Godwin Emefiele, the Governor of the Central Bank of Nigeria, has announced that the Dangote’s refinery will reduce the country’s import bill on petroleum and other commodities by 40 percent.
Emefiele disclosed this during an interview at the International Monetary Fund meeting in Washington DC, United States on Thursday.
He explained that the refinery would be producing about 650,000 barrel per day which would consequently reduce the demand for foreign exchange.
According to him: “With Dangote Refinery coming up with the 650,000 barrel per day, hopefully by the end of the year, that will reduce the demand for foreign exchange that normally will go for the importation of petroleum products.
“I have also said that between the importation of refined petroleum products and other products like rice, sugar and wheat, we spend close to about 40 per cent of the foreign exchange that is needed to fund imports into Nigeria.

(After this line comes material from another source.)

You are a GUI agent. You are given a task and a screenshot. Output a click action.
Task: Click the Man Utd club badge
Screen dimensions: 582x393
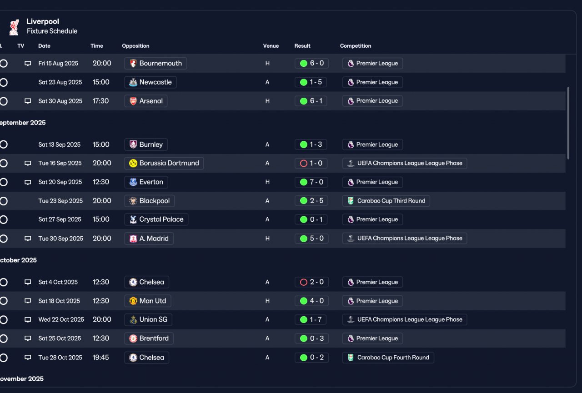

“And if we find, for instance, a situation whereby around the end of this year, we no longer need foreign exchange to import petroleum product, rice or maize, I believe that the demand will drop.
“And as the demand drops, I believe that whatever supply we have is able to match the demand; and then we can see a stable exchange rate.”
He also explained that the country would continue to restrict foreign exchange for import goods that could be locally produced.
Emefiele stated that the restriction on foreign import of goods that could be produced locally was a way of curtailing the increase in price, noting that the restriction would affect the demand for the foreign goods.
He said, “But at the same time, while you are adjusting price you must also do something about supply and demand. That is the reason we are saying that we need to do something on the demand side, to make sure we restrict foreign exchange access for those things we can produce locally.”
“When that happens, it means that the demand for foreign exchange will reduce, and when the demand for foreign exchange reduces, ultimately you will find that price will not rise beyond the expectation of Nigerians.”
“We have been at this since 1986, whereas, we are also doing something to adjust the currency.
“For instance, between 2015 and now, you will observe that we have adjusted the currency from about N155/dollar to about N410/dollar, N420/dollar, that it is today.
“So we cannot be accused of not adjusting the currency. We are trying to adopt a very gradual approach towards adjusting the price to the level that it is today,” he said.